In FileMaker Pro Advanced kunt u met gegevens werken in de modus Bladeren, Zoeken, Lay-out of Schermafdruk. U kunt een modus uit het menu Weergave kiezen of een sneltoets gebruiken.
Elke modus biedt verschillende menu- en werkbalkopties, dus kies pas een modus als u hebt bepaald wat u precies wilt doen. Als u met een database werkt en u een opdracht die u nodig hebt niet kunt vinden, werkt u mogelijk in de verkeerde modus. (Het is ook mogelijk dat uw toegangsprivileges u niet toestaan om die opdracht te gebruiken.)
Modus | Om dit te doen |
Bladeren | Werken met de gegevens in een bestand. U kunt records toevoegen, bekijken, wijzigen, sorteren, weglaten (verbergen) en verwijderen. In deze modus verricht u de meeste werkzaamheden, zoals het invoeren van gegevens. Raadpleeg Gegevens toevoegen en weergeven en Records sorteren. |
Zoeken | Zoeken naar records die voldoen aan bepaalde criteria. Vervolgens kunt u gaan werken met deze verzameling records, de zogeheten gevonden reeks. Wanneer u een groep records hebt gevonden, gaat FileMaker Pro Advanced automatisch terug naar de modus Bladeren zodat u meteen met de gevonden reeks aan de slag kunt. Raadpleeg Records zoeken. |
Lay-out | Bepalen hoe gegevens worden weergegeven op het scherm of op afgedrukte rapporten, etiketten en formulieren. U ontwerpt lay-outs voor bepaalde doeleinden, zoals het invoeren van gegevens of het afdrukken van facturen. U kunt velden selecteren en rangschikken om bestaande lay-outs te wijzigen of nieuwe lay-outs te maken. Raadpleeg Lay-outs en rapporten maken en beheren. |
Schermafdruk | Bekijken hoe gegevens in formulieren en rapporten eruit zien voordat u ze afdrukt. De schermafdrukmodus is met name handig om lay-outs met meerdere kolommen (bijvoorbeeld adresetiketten) en resumérapporten weer te geven. Raadpleeg Schermafdrukken maken van gegevens in een lay-out. |
U kunt ook overschakelen naar een andere modus met de knoppen op de statusbalk. Welke knoppen worden weergegeven op de statusbalk is afhankelijk van de modus waarin u werkt. U kunt de statusbalk echter aanpassen zodat u zelf kunt bepalen welke knoppen in elke modus beschikbaar zijn. Raadpleeg De statusbalk gebruiken.
Als u vanuit deze modus wilt overschakelen | Naar deze modus | Klikt u op deze knop of reeks van knoppen |
Bladeren | Zoeken | Zoeken |
Lay-out | Lay-out bewerken | |
Schermafdruk | Schermafdruk | |
Zoeken | Bladeren | Zoekopdracht annuleren |
Lay-out | Zoekopdracht annuleren, en vervolgens Lay-out bewerken | |
Schermafdruk | Zoekopdracht annuleren, en vervolgens Schermafdruk |
•Lay-out bewerken is niet beschikbaar in de tabelweergave.
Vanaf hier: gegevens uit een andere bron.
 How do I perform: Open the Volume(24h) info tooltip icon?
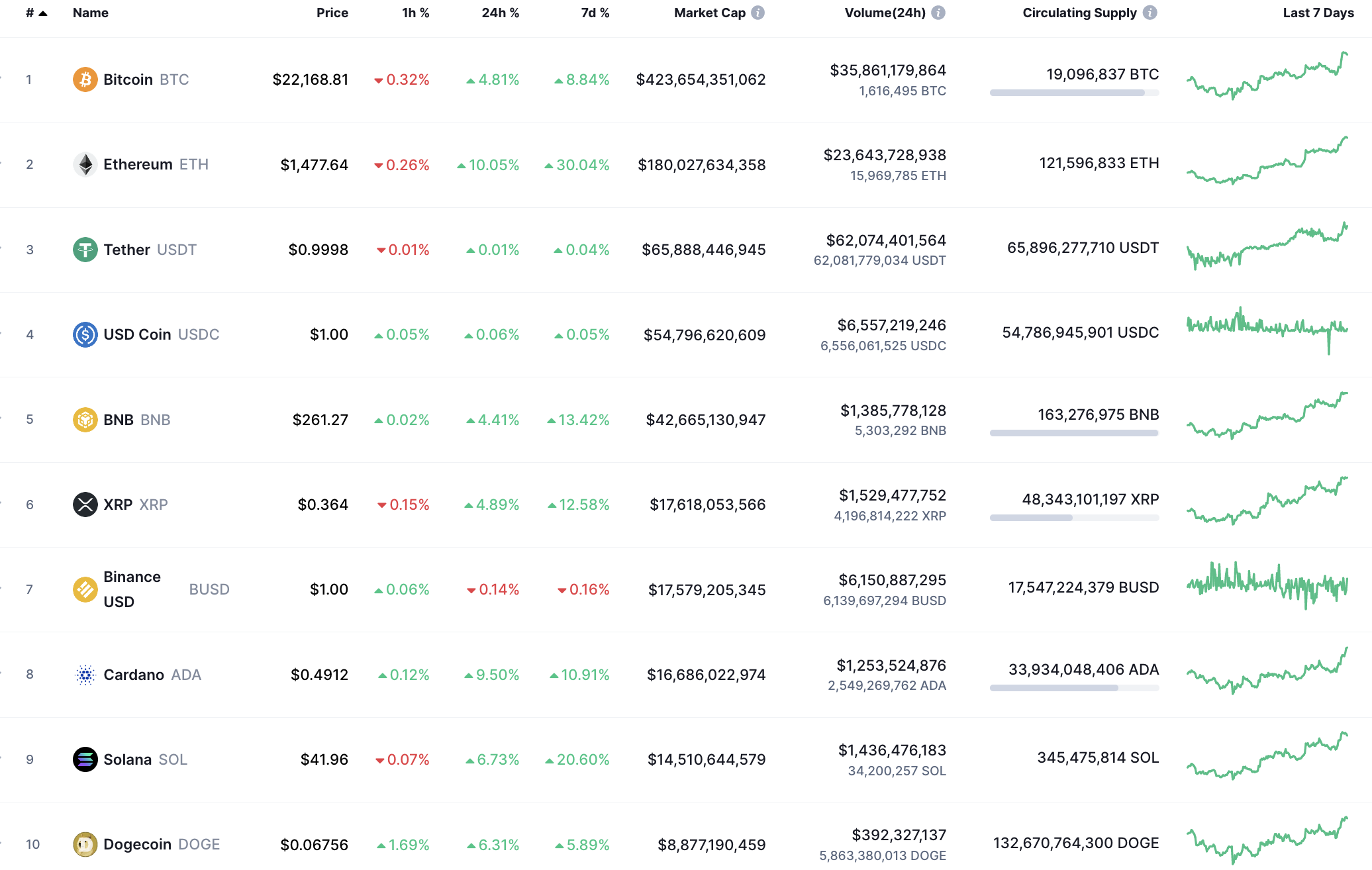tap(937, 11)
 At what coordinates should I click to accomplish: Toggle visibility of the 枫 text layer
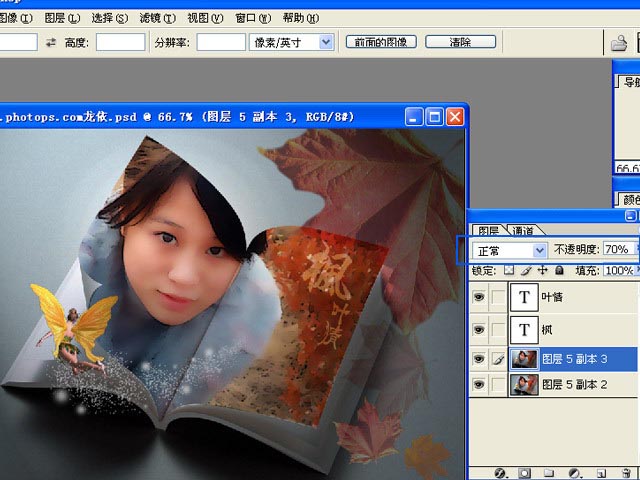[x=477, y=328]
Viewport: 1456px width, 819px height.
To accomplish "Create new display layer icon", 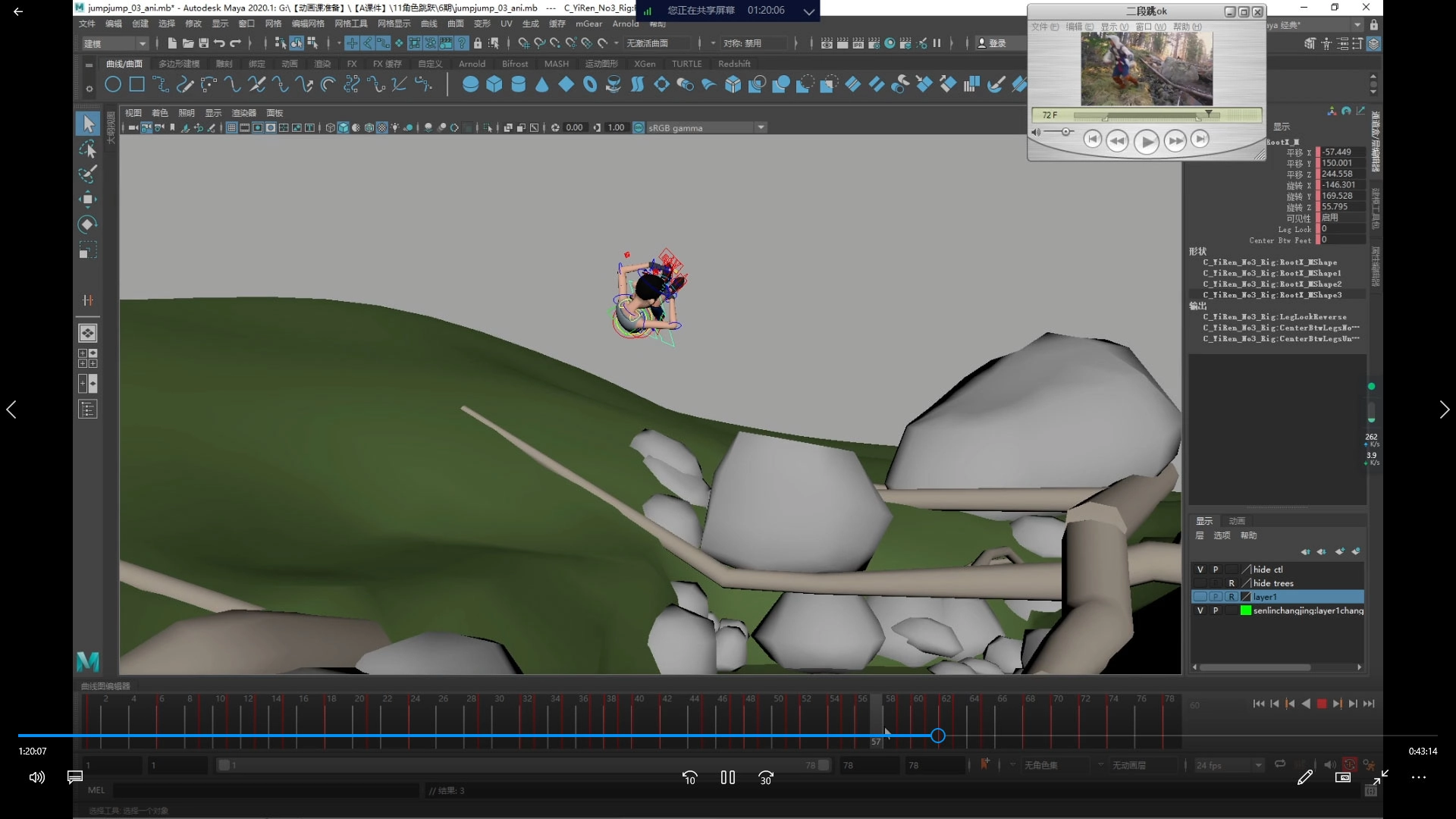I will pos(1339,551).
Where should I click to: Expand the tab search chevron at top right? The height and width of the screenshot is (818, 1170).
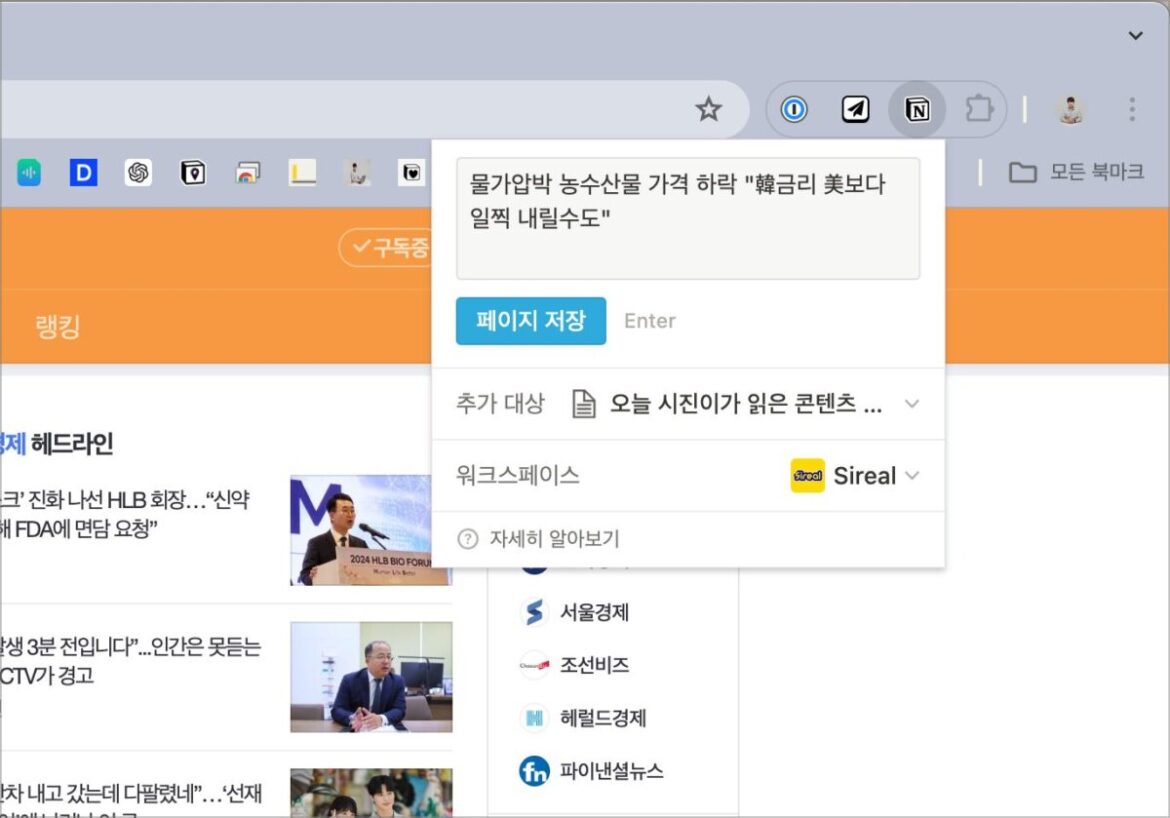tap(1135, 36)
Als u in de tabelweergave werkt, moet u overschakelen naar de formulier- of lijstweergave om toegang te krijgen tot de knop Lay-out bewerken.
•Als u wilt overschakelen van de modus Lay-out naar een andere modus, klikt u op Lay-out verlaten.
Met Lay-out verlaten gaat u terug naar de voorgaande modus waarin u werkte.
•Als u van de schermafdrukmodus wilt overschakelen naar een andere modus, klikt u op Schermafdruk verlaten.
Met Schermafdruk verlaten gaat u terug naar de modus waarin u ervoor werkte.